Jodła na pniu

Co roku na przełomie listopada i grudnia polskie rodziny zmagają się z dość znacznym świątecznym dylematem – pozyskujemy choinkę żywą, lub sztuczną? Argumentów za obiema opcjami jest dużo, jednak my skoncentrujemy się na tym, dlaczego choinki sztuczne to poprawniejszy pomysł.

Sosna na pniu

Jeżeli zatem Wy także macie dylemat, jaką choinkę kupić – zapraszamy do dalszej lektury, być może te kilka argumentów przekona Was, że sztuczka choinka w żadnym wypadku nie musi kojarzyć się z chemią i zepsutymi świętami.

Sztuczne choinki

•    Argument 1 – oszczędny zakup
Choinki sztuczne są o dużo tańsze niż ich naturalne odpowiedniki.

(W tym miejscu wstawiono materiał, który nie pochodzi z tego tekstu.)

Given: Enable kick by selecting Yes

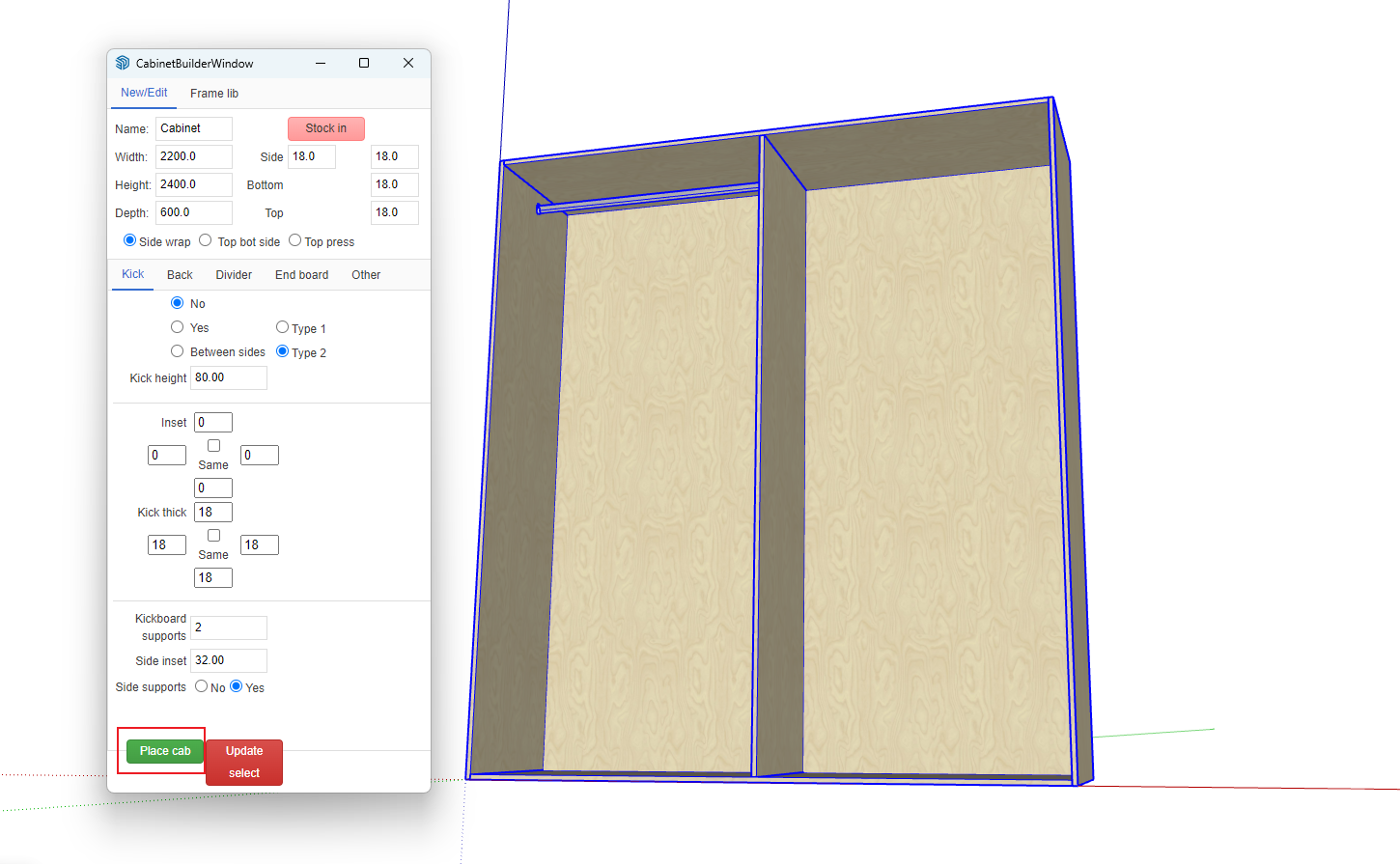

Co znacznie więcej, choinki tego typu nie tracą zabarwienia i nie zmieniają własnego wyglądu, co prowadzi do jednego odpowiedniego argumentu – wolno je bez problemu spakować i użyć jeszcze raz w przyszłym roku (a nawet podczas kilku następnych świąt). Choinkę sztuczną wypada wobec tego rozważać jako świąteczną inwestycję na parę lat.

•    Argument 2 – wygląd
Prawdą jest, że sztuczne choinki nie aktywują specyficznego zapachu swoich żywych odpowiedników, jednak nie tracą także koloru a przemijające tygodnie – nie powodują u nich kurczenia czy trwonienia igieł. Każdego roku choinka wygląda tak samo bajecznie.

•    Argument 3 – solidność, czystość i wygoda
Kupując choinkę żywą, zawsze musimy borykać się z kłopotem transportu, dopasowania wielkości, a również późniejszego sprzątania czy wyrzucenia, co nie jest ani dobre dla otoczenia, ani tym samym dla nas. Ze sztuczną choinką nie ma tych kłopotów – nie musimy niczego wyrzucać lub podlewać, choinka nie traci igieł oraz tym samym nie zmusza nas do notorycznego odkurzania mieszkania.

Jak widać – sztuczne choinki mają wiele argumentów, warto zatem rozważyć ich wybór na zbliżające się święta.